BEGIN DATA FOR ANALYSIS
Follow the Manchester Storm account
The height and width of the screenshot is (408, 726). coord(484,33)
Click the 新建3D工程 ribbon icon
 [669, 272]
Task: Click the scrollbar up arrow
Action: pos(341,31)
END DATA FOR ANALYSIS
▶ ACTION ITEM: Would you transcribe the data above exactly as it stands?

▶ EXERCISE ANSWER:
Follow the Manchester Storm account
The height and width of the screenshot is (408, 726). coord(484,33)
Click the 新建3D工程 ribbon icon
 [669, 272]
Task: Click the scrollbar up arrow
Action: pos(341,31)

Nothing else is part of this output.